Quando o alvo é o então ensino médio regular, a norma salta para o “máximo de 50  alunos por turma”. Ainda conforme a resolução 55/2002 do Conselho Estadual de Educação de Alagoas, quando se trata do ensino de jovens e adultos, o quantitativo de alunos em sala de aula é o seguinte: “etapa inicial de alfabetização máximo de 20 alunos por turma; ensino fundamental 45 alunos por turma e ensino médio 50 alunos por turma”. Para o dirigente do Sinpro as salas abarrotadas geram um aprendizado ineficiente.
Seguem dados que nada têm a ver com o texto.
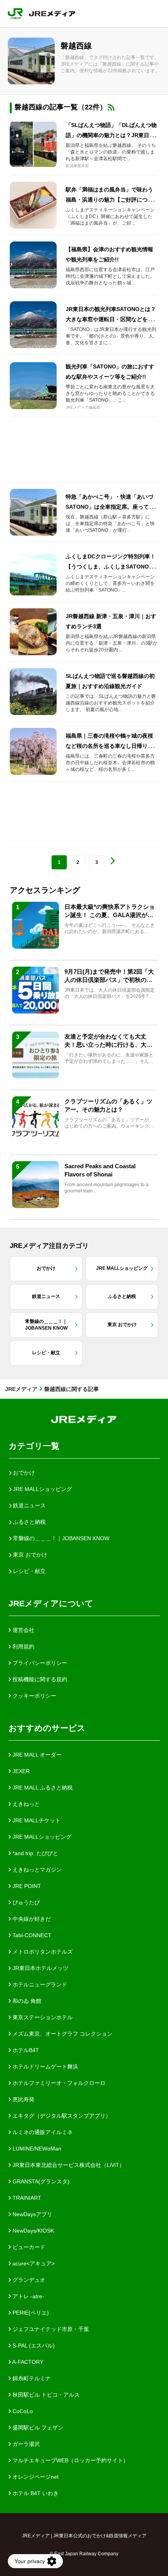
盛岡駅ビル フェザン (37, 2427)
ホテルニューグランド (39, 1984)
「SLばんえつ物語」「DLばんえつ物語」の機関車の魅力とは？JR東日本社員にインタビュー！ (111, 135)
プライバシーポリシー (39, 1663)
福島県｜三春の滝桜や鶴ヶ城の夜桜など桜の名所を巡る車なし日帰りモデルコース (109, 746)
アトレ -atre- (27, 2296)
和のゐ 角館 (26, 2001)
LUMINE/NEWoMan (36, 2148)
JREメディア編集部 (83, 407)
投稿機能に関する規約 (39, 1679)
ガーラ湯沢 (25, 2444)
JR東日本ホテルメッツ (39, 1968)
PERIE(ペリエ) (30, 2313)
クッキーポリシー (33, 1696)
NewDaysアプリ (31, 2214)
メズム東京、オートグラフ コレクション (62, 2034)
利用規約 (22, 1646)
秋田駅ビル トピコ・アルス (45, 2395)
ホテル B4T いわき (35, 2493)
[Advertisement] (84, 449)
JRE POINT (26, 1886)
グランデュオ (28, 2280)
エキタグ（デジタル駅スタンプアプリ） (61, 2116)
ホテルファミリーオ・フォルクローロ (58, 2083)
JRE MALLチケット (36, 1820)
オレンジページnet (35, 2477)
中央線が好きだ (31, 1919)
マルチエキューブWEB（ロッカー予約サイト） (70, 2460)
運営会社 (22, 1630)
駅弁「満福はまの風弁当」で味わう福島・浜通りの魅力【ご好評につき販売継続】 (109, 199)
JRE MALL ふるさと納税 (42, 1787)
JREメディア (21, 1389)
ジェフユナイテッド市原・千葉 (50, 2329)
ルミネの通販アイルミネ (42, 2132)
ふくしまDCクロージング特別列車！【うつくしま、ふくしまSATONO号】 (110, 566)
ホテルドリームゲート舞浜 (44, 2066)
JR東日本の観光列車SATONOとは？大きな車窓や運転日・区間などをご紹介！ (111, 319)
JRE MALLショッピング (41, 1837)
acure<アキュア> (33, 2263)
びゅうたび (25, 1902)
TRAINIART (26, 2198)
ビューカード (28, 2247)
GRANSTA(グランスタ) (40, 2181)
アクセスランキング (45, 890)
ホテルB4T (25, 2050)
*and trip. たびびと (34, 1853)
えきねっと (25, 1804)
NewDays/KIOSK (32, 2230)
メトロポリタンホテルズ (42, 1952)
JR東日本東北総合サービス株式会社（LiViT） (68, 2165)
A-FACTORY (27, 2362)
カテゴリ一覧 (34, 1445)
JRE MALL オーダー (36, 1755)
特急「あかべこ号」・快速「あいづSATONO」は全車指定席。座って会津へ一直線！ (110, 506)
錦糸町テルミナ (31, 2378)
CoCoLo (22, 2411)
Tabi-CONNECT (31, 1935)
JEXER (20, 1771)
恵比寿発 (22, 2099)
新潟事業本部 (77, 166)
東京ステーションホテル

“A atual resolução 55/2002 prejudica o progresso da nossa educação, ao permitir as instituições o elevado número de alunos; o que torna inviável a prática pedagógica”, desabafa o educador. Eduardo vai além e garante: “Esses números, atuais, de alunos por sala de aula são absurdos e numa rápida inspeção pode-se perceber que a realidade é ainda pior. Há salas de 6°, 7°, 8° e 9° anos com 60, 70 alunos.

Quando passamos para o ensino médio o cenário é igual ou até mesmo pior, a depender da escola”. O Sindicato dos Professores do Estado de Alagoas através dos seus representantes firmou junto ao Ministério Público do Trabalho um Termo de Ajuste e Conduta (TAC) pelo qual “[...] os compromitentes assumem a obrigação de se absterem de fazer quaisquer normas coletivas de trabalho que venham a pactuar, qualquer cláusula que venha a permitir quantitativos de alunos por sala maior do que os dispostos na resolução 55/2002, oriunda do Conselho Estadual de Educação de Alagoas”. Ainda conforme o TAC: “Os compromitentes terão um prazo até o próximo ano letivo para se adequar ao quanto pactuar por este instrumento, de modo que a distribuição dos alunos matriculados para o exercício 2015 já ocorra verificando os quantitativos de alunos por sala”.

Por fim, o TAC é claro ao afirmar que o descumprimento dessa medida está sujeita a multa de R$ 10 mil e que a fiscalização do Termo será realizada pelo Ministério Púbico do Trabalho. O professor Eduardo Vasconcelos diz que a educação é um processo que pressupõe relação. “Se a turma é muito grande, como o professor pode ter esta relação em uma turma com excesso de alunos? Acreditamos na educação. Acreditamos que trabalhando com qualidade podemos reverter os índices que envergonham a educação de Alagoas”. 

Para o vice-presidente do Sinpro, há um número adequado de alunos, o que já foi, inclusive, encaminhado ao Conselho Estadual de Educação: “Nas séries iniciais do ensino fundamental, limite de 20 alunos por turma e, no ensino médio, o limite seria de 35 alunos por sala de aula”, revela.